Supplied entries →
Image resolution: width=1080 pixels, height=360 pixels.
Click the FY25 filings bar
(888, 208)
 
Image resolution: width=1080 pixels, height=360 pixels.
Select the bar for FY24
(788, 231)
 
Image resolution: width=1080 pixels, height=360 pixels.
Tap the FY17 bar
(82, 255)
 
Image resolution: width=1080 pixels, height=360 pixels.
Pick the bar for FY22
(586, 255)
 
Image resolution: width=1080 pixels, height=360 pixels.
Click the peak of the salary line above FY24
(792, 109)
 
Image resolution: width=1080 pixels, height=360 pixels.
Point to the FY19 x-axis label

Task requirements → Please render each line of the records above as a JSON list of strings, one string per line, with blank lines omitted.

Answer →
[
  "Image resolution: width=1080 pixels, height=360 pixels.",
  "Click the FY25 filings bar",
  "(888, 208)",
  "Image resolution: width=1080 pixels, height=360 pixels.",
  "Select the bar for FY24",
  "(788, 231)",
  "Image resolution: width=1080 pixels, height=360 pixels.",
  "Tap the FY17 bar",
  "(82, 255)",
  "Image resolution: width=1080 pixels, height=360 pixels.",
  "Pick the bar for FY22",
  "(586, 255)",
  "Image resolution: width=1080 pixels, height=360 pixels.",
  "Click the peak of the salary line above FY24",
  "(792, 109)",
  "Image resolution: width=1080 pixels, height=360 pixels.",
  "Point to the FY19 x-axis label"
]